# Cable card error pops up. we can certainly hit the clear button and everything resumes normally, but was hoping someone would have some thoughts



## lvc.collings (5 mo ago)

We have just recently moved to our new location, and since we went from one state to another, had to get new cable cards sent to us. That said, everything works well except that once every three or four days, we get a cable card error. We


----------



## dianebrat (Jul 6, 2002)

Most likely not properly paired by the new CableCO.


----------



## pl1 (Jan 18, 2007)

lvc.collings said:


> We have just recently moved to our new location, and since we went from one state to another, had to get new cable cards sent to us. That said, everything works well except that once every three or four days, we get a cable card error. We
> View attachment 74542


To add to what dianebrat said, if you look under the same menu area, Conditional Access, if you see VAL? the cableCARD is not paired. This is how it looks on my cableCARD with Verizon Fios.


----------



## Dagi (Apr 7, 2006)

All - I will put this in a couple of posts about TiVo, Cable Card and Tuning Adaptor issues. About 5 weeks ago my TiVo did not get any live TV anymore. Tuning adapter and Cable Card could not be found by TiVo. After swapping out cards, TAs and even a brand new TiVo it turns out* TiVo needs a specific frequency 110.25* in order to be able to work. For whatever reason that frequency was gone on my cable. Once that was turned back on - tata..everything worked again. 
Thank you Cox Support for sticking with me and all the troubleshooting.


----------



## cwoody222 (Nov 13, 1999)

lvc.collings said:


> We have just recently moved to our new location, and since we went from one state to another, had to get new cable cards sent to us. That said, everything works well except that once every three or four days, we get a cable card error. We
> View attachment 74542


Call your cable company. You card is not properly paired.

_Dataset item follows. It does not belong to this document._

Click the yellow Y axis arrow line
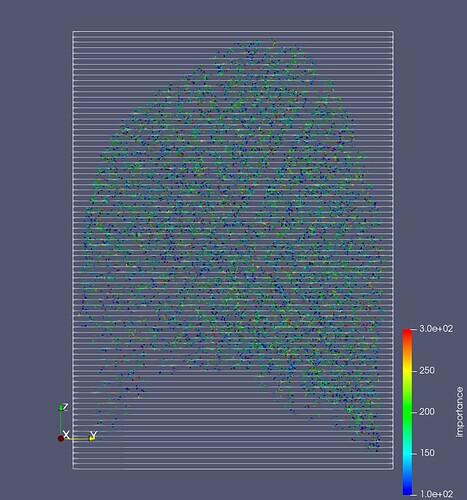 pos(77,439)
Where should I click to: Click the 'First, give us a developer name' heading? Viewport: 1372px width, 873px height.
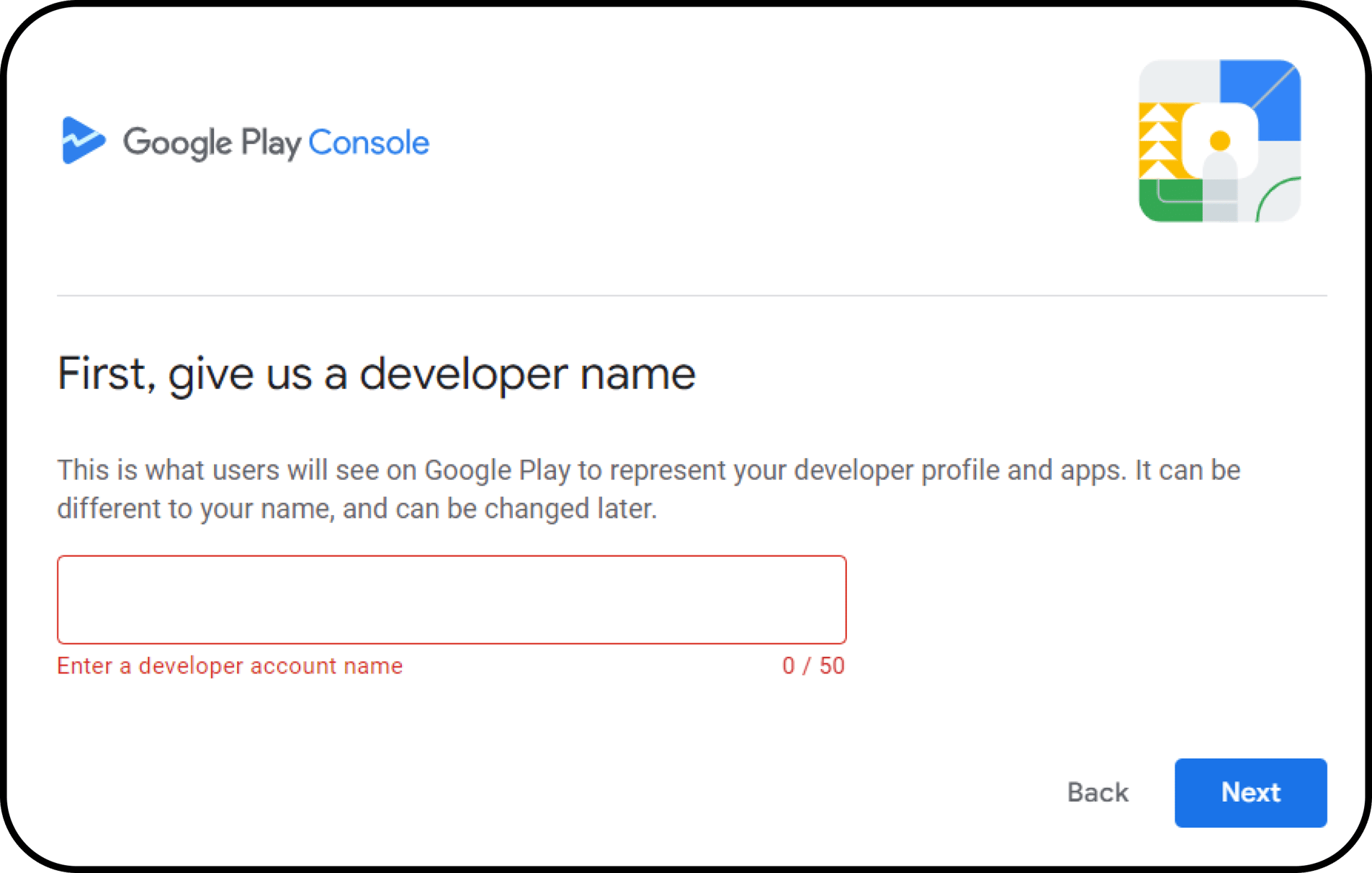[x=376, y=373]
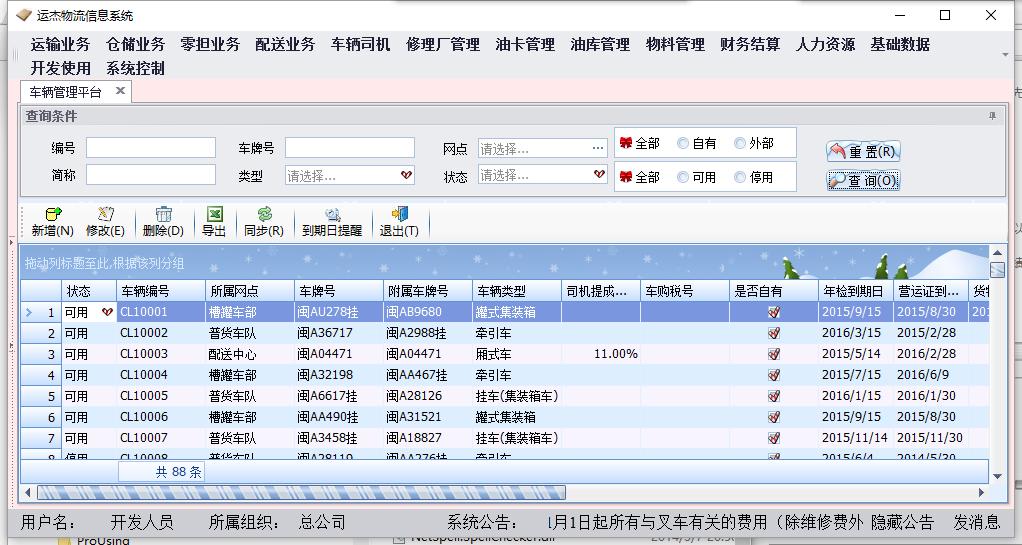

Your card is not defective and a tech visit is not necessary. This can be fixed over the phone if you find a competent rep.


----------



## misterclick (Oct 24, 2012)

cwoody222 said:


> Call your cable company. You card is not properly paired.
> 
> Your card is not defective and a tech visit is not necessary. This can be fixed over the phone if you find a competent rep.


Big BIG "if"! Most people there don't know what they are doing! (Unfortunately)


----------